The DjCaNE components are important in performance. However, each combination of components are still better than other competitor methods mentioned in Tables 2 –4. This comparison proves that the main performance gap between random walk-based methods and complex methods, such as GraphSAGE, originated from neglecting node features. Therefore, even a simple concatenation of these data can improve them significantly.

Table 6.

Performance of DjCaNE with Alternative Modules.

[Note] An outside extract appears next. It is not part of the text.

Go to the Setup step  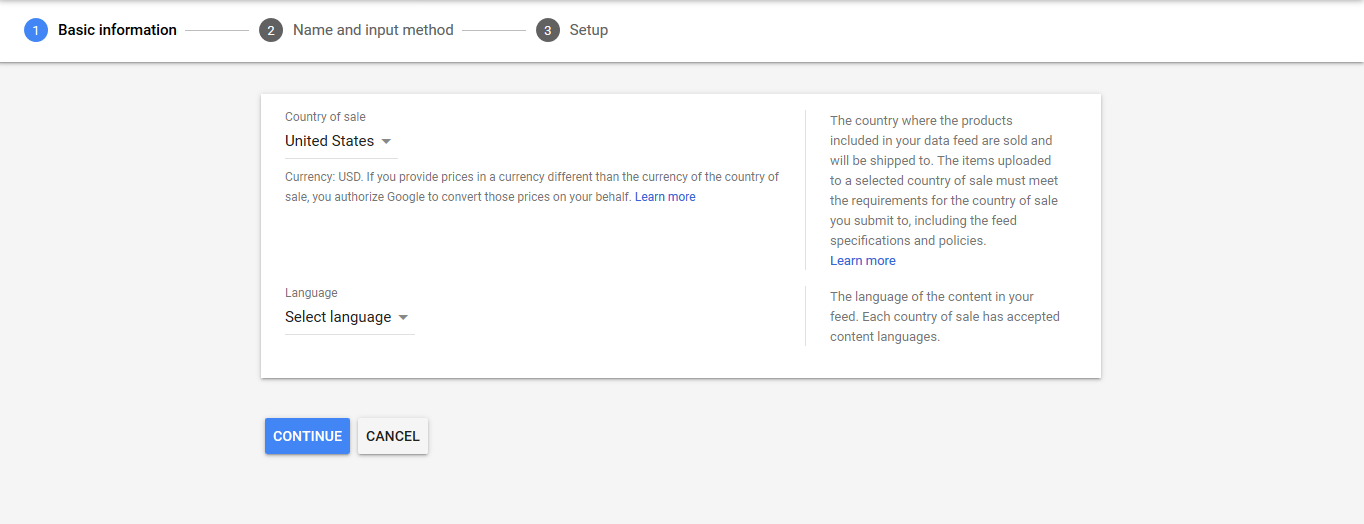click(589, 30)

Component/metric		Cora		Citeseer		PubMed
		Macro-F1	Micro-F1	Macro-F1	Micro-F1	Macro-F1	Micro-F1
GuidedWalk	AE	86.41	88.17	75.17	78.24	87.00	87.09
GuidedWalk	PCA	86.59	88.61	75.32	78.63	87.68	87.75
DeepWalk	AE	86.00	85.78	67.53	71.65	85.86	86.12
DeepWalk	PCA	84.98	85.90	68.09	72.32	85.87	86.13
Node2Vec(0.25,0.75)	AE	85.08	84.60	67.94	72.04	85.11	85.46
Node2Vec(0.25,0.75)	PCA	84.86	84.47	68.78	72.85	85.11	85.46
Node2Vec(0.50,0.50)	AE	84.18	84.92	67.97	72.21	85.06	85.44
Node2Vec(0.50,0.50)	PCA	84.23	84.04	69.00	72.93	85.04	85.43
Node2Vec(0.75,0.25)	AE	83.92	84.67	68.82	72.75	85.16	85.56
Node2Vec(0.75,0.25)	PCA	84.64	84.60	68.73	72.80	85.14	85.55

AE: Auto-encoders; PCA: Principal Component Analysis.

4.5. Time complexity

Time complexity is another aspect that must be considered in representation learning methods. Table 7 summarises the complexity of each algorithm. In Table 7, $V$ is the set of nodes, $E$ is the set of edges, $d$ is embedding dimensions, $F$ is feature vector dimensions, and $C$ is the set of classes. In TADW, $M = W^{T} H$ approximates $(A + A^{2}) / 2$ , where $A$ is adjacency matrix, by decomposing it to $W \in R^{d \times | V |}$ and $H \in R^{d \times | V |}$ which costs $O (| V |^{2})$ [16], and $nnz (.)$ is the count of non-zero elements in matrix. In GraphSAGE, transductive learning with pooling layer is selected that significantly improves its accuracy. However, it effects complexity. DjCaNE is a framework that consists of three components, and its complexity changes with different components. The general complexity formula is the summation of the NE component complexity (e.g. DeepWalk, Node2Vec, or GuidedWalk), the CE component complexity (e.g. PCA or AE), and the classification complexity $O (2 d | V | | C |)$ . Table 7 considers the complexity of a DjCaNE based on GuidedWalk, PCA, and SVM, as this combination shows the best performance in Table 6. In DeepWalk, Node2Vec, and GuidedWalk, $t$ is the number of random walks from each node, $γ$ is the random walk length, $w$ is the window size, and $Q$ is the negative sampling of the Skip-gram algorithm. Skip-gram’s complexity differs based on its algorithm, using hierarchical softmax or negative sampling. For context embedding, PCA and AE complexity is calculated. Considering that $| V |$ and $| E |$ are substantial compare to other parameters, Table 7 demonstrates that TADW and GraphSAGE are $O (| V |^{2})$ , while DjCaNE complexity is linear to the size of network.

Table 7.

Complexity of baselines and DjCaNE sub-modules.

Method	Complexity
TADW	$O (\| V \|^{2} + nnz (M) d + \| V \| Fd + \| V \| d^{2})$
GraphSAGE (transductive)	$O (Q \| E \|^{2} / \| V \| d (\| V \| + F + \| C \|))$
DjCaNE	$O (γ \| C \| \| E \| + \| V \| γ t + Q \| V \| γ twd + \| F \|^{2} \| V \| + \| F \|^{3} + 2 d \| V \| \| C \|)$
DeepWalk	$O (\| E \|) +$ Skip-gram
Node2Vec	$O (\| E \|^{2} / \| V \|) +$ Skip-gram
GuidedWalk	$O (γ \| C \| \| E \| + \| V \| γ t) +$ Skip-gram
PCA	$O (\| F \|^{2} \| V \| + \| F \|^{3})$
AE	$O (d \| F \| \| V \|)$
Skip-gram (hierarchical softmax)	$O (\log (\| V \|) \| V \| γ twd)$
Skip-gram (negative sampling)	$O (Q \| V \| γ twd)$

AE: Auto-encoders; PCA: Principal Component Analysis.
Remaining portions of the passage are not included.